* Task directions
Pull out each line in the rows below that contains the word "label" and copy those lines unchanged.

[BEGIN]

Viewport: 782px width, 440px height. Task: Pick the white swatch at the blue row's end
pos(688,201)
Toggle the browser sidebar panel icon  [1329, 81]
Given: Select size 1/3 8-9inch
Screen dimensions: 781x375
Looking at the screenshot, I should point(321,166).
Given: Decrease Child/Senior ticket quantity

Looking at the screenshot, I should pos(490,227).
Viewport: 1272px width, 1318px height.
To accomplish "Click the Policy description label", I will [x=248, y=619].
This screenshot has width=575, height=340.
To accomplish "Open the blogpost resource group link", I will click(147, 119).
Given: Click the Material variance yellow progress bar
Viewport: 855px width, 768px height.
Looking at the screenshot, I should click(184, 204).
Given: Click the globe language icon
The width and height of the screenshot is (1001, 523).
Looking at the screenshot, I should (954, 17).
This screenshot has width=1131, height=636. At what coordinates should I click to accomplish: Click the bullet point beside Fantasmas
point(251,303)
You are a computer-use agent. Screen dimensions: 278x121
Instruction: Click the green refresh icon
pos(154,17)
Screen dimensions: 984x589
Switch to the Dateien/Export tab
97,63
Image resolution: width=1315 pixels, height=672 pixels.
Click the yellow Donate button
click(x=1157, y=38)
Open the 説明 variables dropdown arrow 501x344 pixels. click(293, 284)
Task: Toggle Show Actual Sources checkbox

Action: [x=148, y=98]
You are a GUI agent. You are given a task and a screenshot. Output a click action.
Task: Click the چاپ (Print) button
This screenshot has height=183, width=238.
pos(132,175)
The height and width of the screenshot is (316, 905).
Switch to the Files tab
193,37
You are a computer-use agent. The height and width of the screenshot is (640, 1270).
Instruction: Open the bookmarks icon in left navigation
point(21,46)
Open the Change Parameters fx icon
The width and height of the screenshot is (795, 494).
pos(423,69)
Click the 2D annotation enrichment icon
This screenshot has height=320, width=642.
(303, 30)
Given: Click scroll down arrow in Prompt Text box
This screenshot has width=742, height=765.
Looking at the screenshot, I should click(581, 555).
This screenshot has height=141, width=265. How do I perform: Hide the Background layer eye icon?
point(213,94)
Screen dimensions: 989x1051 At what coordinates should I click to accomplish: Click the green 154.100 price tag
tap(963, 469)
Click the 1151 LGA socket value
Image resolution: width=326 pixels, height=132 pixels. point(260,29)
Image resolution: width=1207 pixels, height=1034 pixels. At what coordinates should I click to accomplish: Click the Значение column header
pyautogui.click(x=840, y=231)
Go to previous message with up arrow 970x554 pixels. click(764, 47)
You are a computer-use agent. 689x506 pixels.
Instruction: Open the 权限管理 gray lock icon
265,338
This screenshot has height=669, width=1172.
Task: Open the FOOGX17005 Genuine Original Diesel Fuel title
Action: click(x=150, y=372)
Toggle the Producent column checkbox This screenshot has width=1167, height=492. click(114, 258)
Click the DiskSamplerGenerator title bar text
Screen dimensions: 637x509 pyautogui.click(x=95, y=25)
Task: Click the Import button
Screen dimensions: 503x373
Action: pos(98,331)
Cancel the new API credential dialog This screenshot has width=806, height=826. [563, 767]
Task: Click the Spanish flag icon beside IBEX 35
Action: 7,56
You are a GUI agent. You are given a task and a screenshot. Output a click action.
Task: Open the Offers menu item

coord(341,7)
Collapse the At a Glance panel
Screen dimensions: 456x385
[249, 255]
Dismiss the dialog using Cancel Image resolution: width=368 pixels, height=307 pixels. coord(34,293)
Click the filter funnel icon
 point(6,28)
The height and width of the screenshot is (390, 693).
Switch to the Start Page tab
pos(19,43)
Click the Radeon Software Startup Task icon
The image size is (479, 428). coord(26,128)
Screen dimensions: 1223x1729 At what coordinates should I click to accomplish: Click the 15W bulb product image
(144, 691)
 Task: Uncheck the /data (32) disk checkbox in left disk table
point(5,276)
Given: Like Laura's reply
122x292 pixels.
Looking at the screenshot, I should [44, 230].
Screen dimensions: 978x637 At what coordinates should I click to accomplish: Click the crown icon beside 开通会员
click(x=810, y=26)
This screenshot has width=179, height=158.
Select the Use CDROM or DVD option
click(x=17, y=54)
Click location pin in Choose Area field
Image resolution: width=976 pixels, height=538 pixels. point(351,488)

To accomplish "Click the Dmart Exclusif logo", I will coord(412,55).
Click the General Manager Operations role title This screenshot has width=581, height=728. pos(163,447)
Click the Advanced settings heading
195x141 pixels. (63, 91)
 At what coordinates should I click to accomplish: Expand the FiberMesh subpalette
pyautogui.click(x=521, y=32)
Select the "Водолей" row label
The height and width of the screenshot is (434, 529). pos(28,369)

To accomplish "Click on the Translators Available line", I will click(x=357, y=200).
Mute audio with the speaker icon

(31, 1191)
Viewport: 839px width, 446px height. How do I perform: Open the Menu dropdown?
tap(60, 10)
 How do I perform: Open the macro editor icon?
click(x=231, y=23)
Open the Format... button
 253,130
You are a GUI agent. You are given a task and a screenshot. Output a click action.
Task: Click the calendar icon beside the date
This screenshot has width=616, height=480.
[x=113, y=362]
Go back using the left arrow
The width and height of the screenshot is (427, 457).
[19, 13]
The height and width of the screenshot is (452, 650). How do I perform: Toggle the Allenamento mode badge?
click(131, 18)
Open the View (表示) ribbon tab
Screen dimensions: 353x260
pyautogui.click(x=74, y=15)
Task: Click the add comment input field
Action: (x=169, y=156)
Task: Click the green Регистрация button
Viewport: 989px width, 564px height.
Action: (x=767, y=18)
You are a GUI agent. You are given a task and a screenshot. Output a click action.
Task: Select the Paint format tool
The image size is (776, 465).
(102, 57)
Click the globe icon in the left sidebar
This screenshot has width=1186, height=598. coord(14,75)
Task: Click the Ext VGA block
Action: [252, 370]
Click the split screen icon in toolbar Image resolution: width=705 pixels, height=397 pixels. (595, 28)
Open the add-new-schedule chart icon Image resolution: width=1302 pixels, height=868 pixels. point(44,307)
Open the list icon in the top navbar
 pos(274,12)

[END]

* The output
To accomplish "Click the Policy description label", I will [x=248, y=619].
Select the "Водолей" row label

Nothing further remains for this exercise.